Most likely your model didn’t adapt itself to the new number of classes. Since the new dataset contains less classes than the one the model was pre-trained on, you won’t get an out of index error.
However, you are “wasting” model capacity, since the majority of the output neurons aren’t used (neurons corresponding to class26 to class195).
I would recommend to change the last layer corresponding to the new number of classes as I would guess you’ll see a performance boost.

mab73 · February 5, 2019, 11:03am

Thanks your very much for your fast reply.Do you think the accuracy will increase?

ptrblck · February 5, 2019, 11:14am

That would be my guess, but I can’t promise anything.

mab73 · February 5, 2019, 12:13pm

So I added this line model.fc = torch.nn.Linear(195,25) to change the last layer from 195 to 25, but I am getting this error
raise KeyError(‘missing keys in state_dict: “{}”’.format(missing))
KeyError: ‘missing keys in state_dict: “set([‘fc.weight’, ‘fc.bias’])”’

ptrblck · February 5, 2019, 12:39pm

It seems you are using a pre-trained model. If that’s the case, you should load the state_dict with the old architecture and change the last layer afterwards. This will make sure that all parameters will be found.

mab73 · February 6, 2019, 10:41am

Thank you very much for answering my questions. Now that I froze all the layers except the last fully connected layer and after changing my optimizer from

for group in policies:
    print(('group: {} has {} params, lr_mult: {}, decay_mult: {}'.format(
        group['name'], len(group['params']), group['lr_mult'], group['decay_mult'])))

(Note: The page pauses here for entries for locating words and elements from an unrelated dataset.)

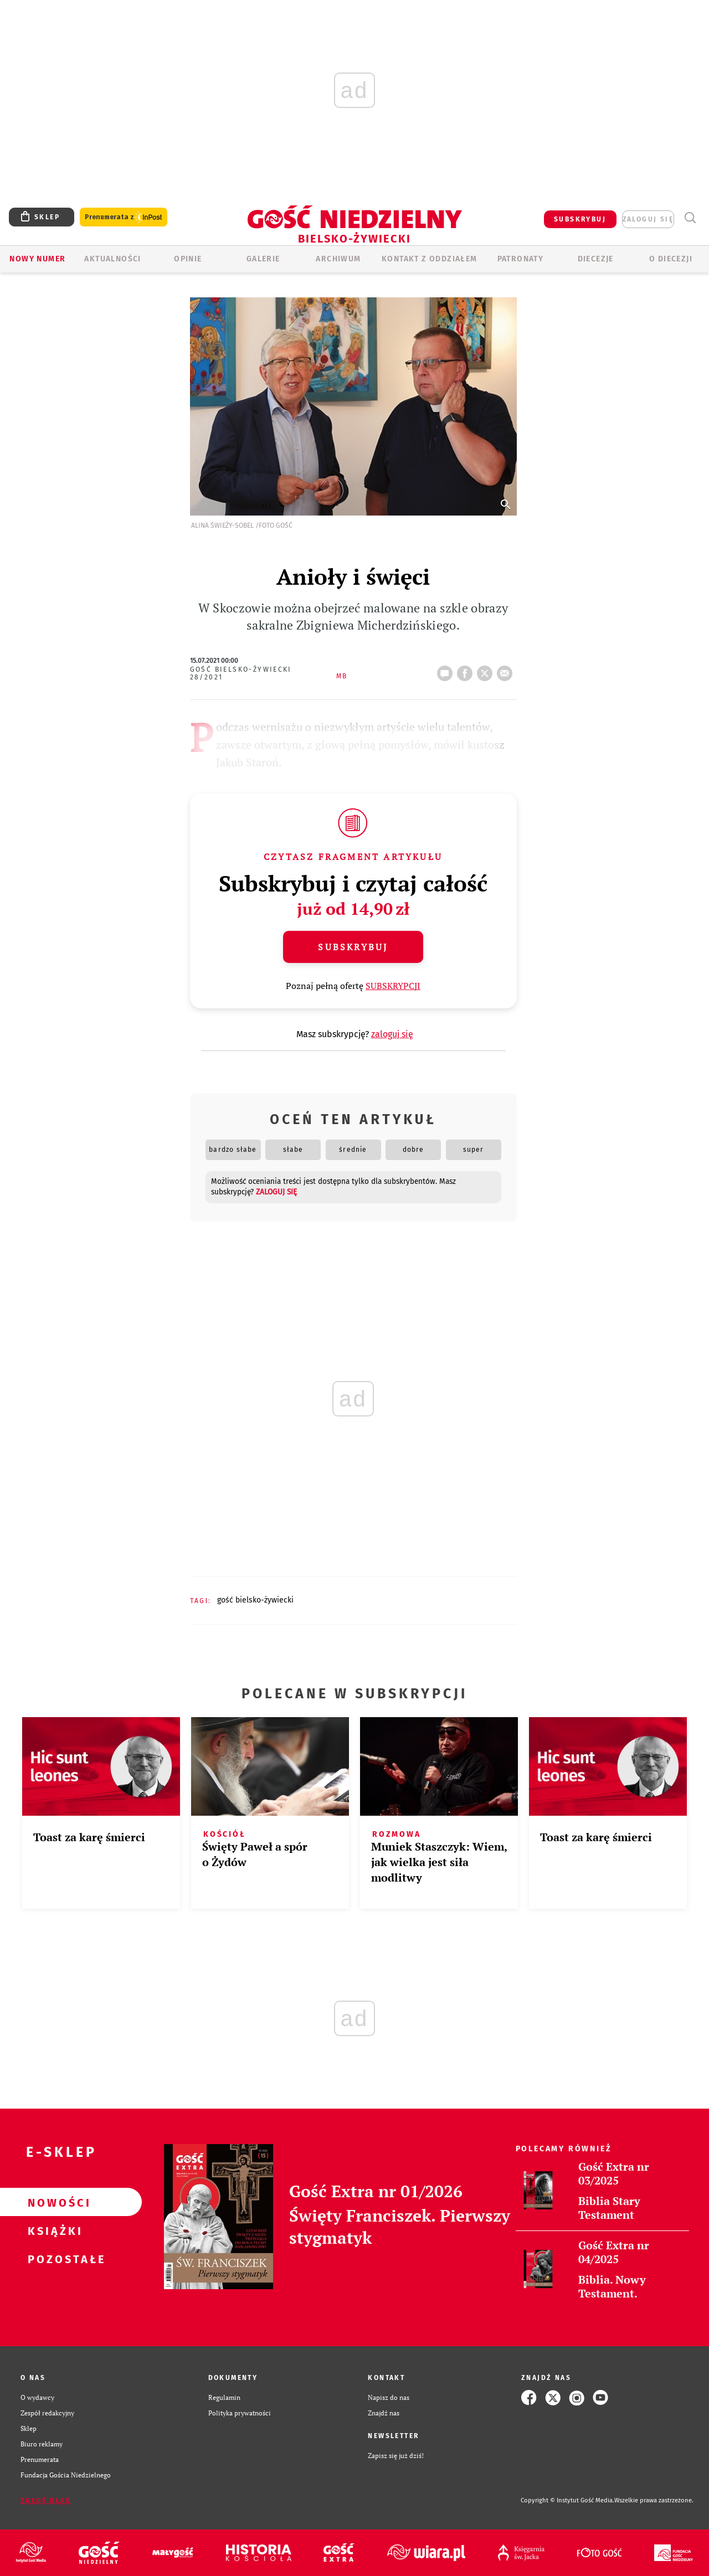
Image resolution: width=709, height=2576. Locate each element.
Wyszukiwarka (690, 218)
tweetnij (487, 670)
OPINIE (188, 259)
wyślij (507, 670)
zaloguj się (648, 219)
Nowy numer (37, 259)
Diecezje (596, 259)
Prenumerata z (123, 217)
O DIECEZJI (670, 259)
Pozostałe (53, 2259)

optimizer = torch.optim.SGD(policies,
                           args.lr,
                           momentum=args.momentum,
                           weight_decay=args.weight_decay)

to

optimizer = torch.optim.SGD(filter(lambda p: p.requires_grad, model.parameters()), args.lr )

I am getting this error

File “main.py”, line 307, in adjust_learning_rate
param_group[‘lr’] = lr * param_group[‘lr_mult’]
KeyError: ‘lr_mult’

Any idea how I can fix it, thank you again.

ptrblck · February 6, 2019, 12:39pm

Could you explain a bit, how you’ve created policies?
Is it a custom dict?

mab73 · February 6, 2019, 12:54pm

I did not create it. I am using an off shelf action recognition system TSN pytorch. They defined it as

policies = model.get_optim_policies()

ptrblck · February 6, 2019, 1:25pm

I’m not familiar with TSN, but apparently policies does not contain the key 'lr_mult'.
Could you check the repo and see if your usage is correct?
If you can’t figure out the problem, I think the best approach would be to create an issue in the TSN repo.

mab73 · February 6, 2019, 1:39pm

before doing my edits, the code worked fine. But when I added my own optimizer it gave me this error.

ptrblck · February 6, 2019, 1:58pm

I guess you are using this repo.
In your code you are filtering out all parameters which do not require gradients, thus you are probably breaking the intended usage of the code.
Have a look at these lines of code.
I think if you create your own policies dict using this code for your filtered parameters, it should work again.

Yang_Zheng · July 11, 2019, 12:30pm

Have you finished the problem? i would be appreciated it if you could share with me.